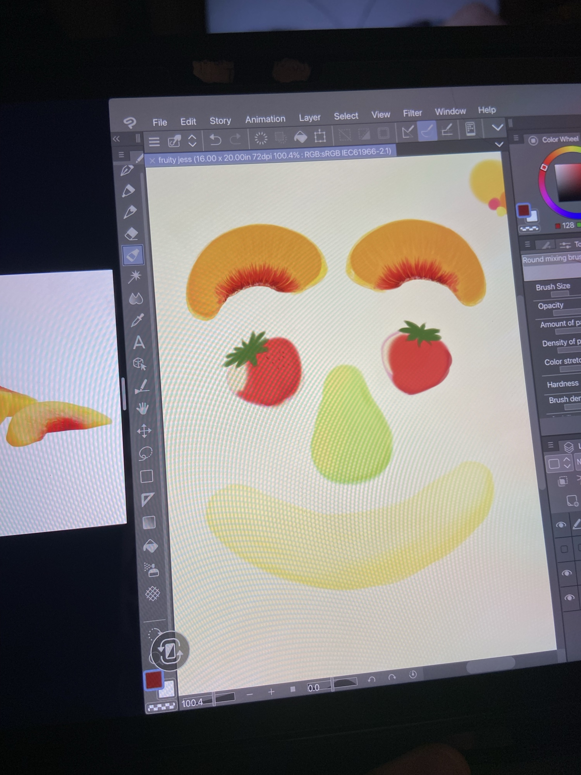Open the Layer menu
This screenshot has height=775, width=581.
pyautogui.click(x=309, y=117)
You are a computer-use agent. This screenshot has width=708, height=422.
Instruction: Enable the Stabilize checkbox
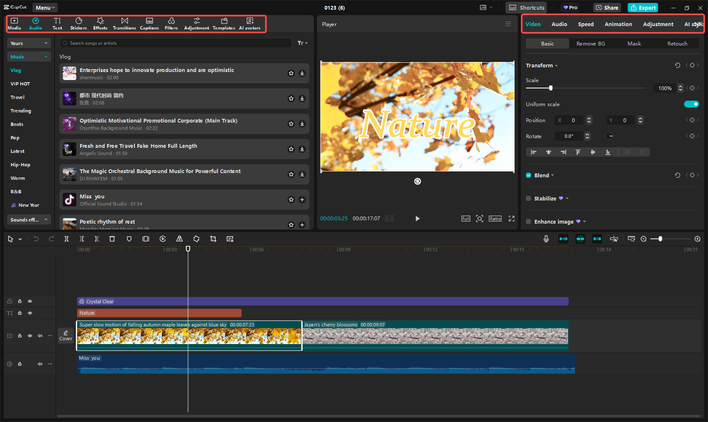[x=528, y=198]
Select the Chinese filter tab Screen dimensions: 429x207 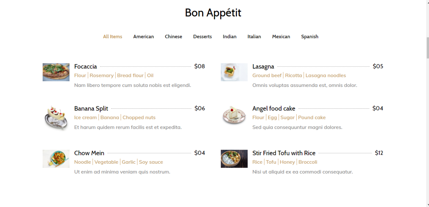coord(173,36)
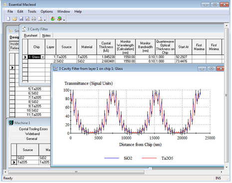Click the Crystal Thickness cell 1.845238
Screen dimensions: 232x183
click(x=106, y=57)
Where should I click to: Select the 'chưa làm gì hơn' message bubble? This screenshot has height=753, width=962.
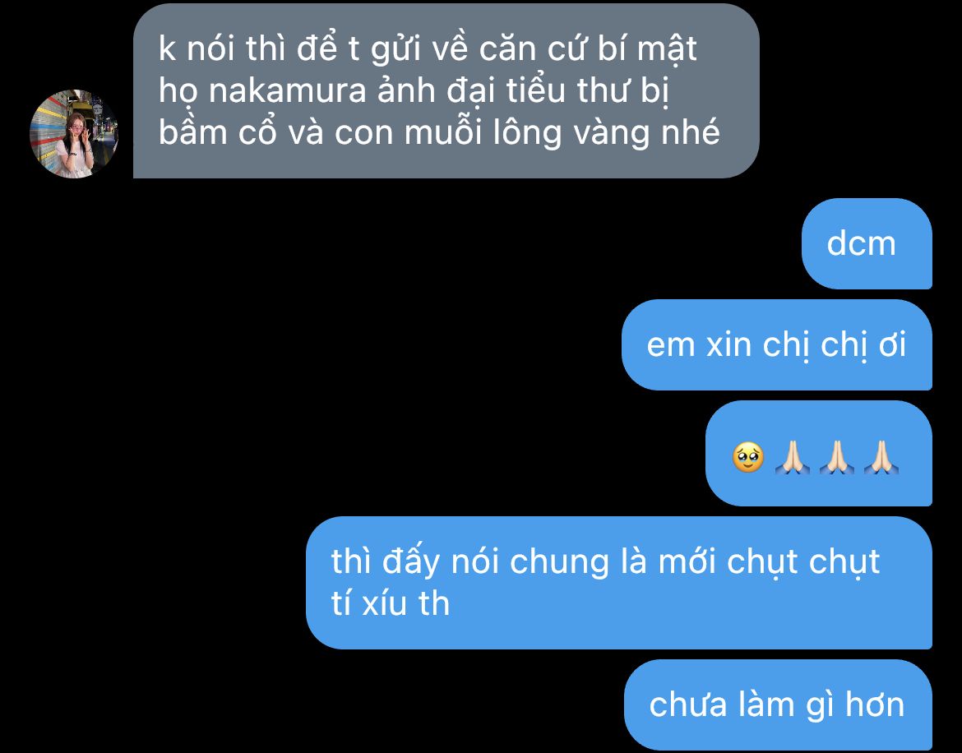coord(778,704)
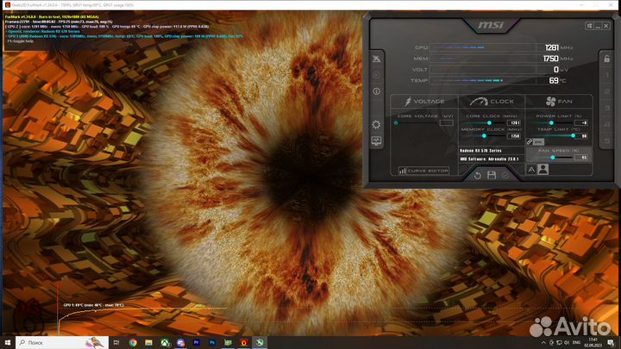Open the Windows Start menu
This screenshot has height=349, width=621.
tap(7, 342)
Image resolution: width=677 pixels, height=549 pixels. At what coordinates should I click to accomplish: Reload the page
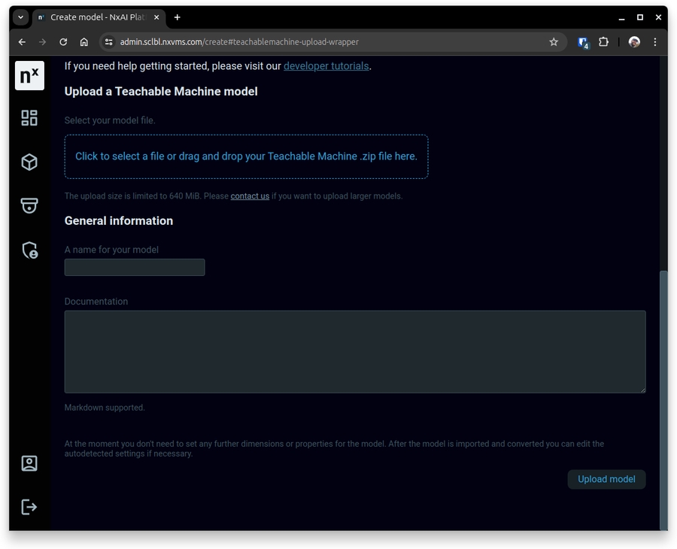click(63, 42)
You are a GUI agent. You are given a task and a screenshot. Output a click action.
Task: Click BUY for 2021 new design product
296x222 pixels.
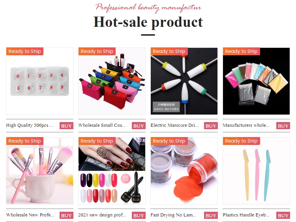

Required work: Going through the entries above, show each line that contains "agent".

Answer space:
You are a computer-use agent. This screenshot has width=708, height=422.
You are a GUI agent. You are given a task and a screenshot. Output a click action.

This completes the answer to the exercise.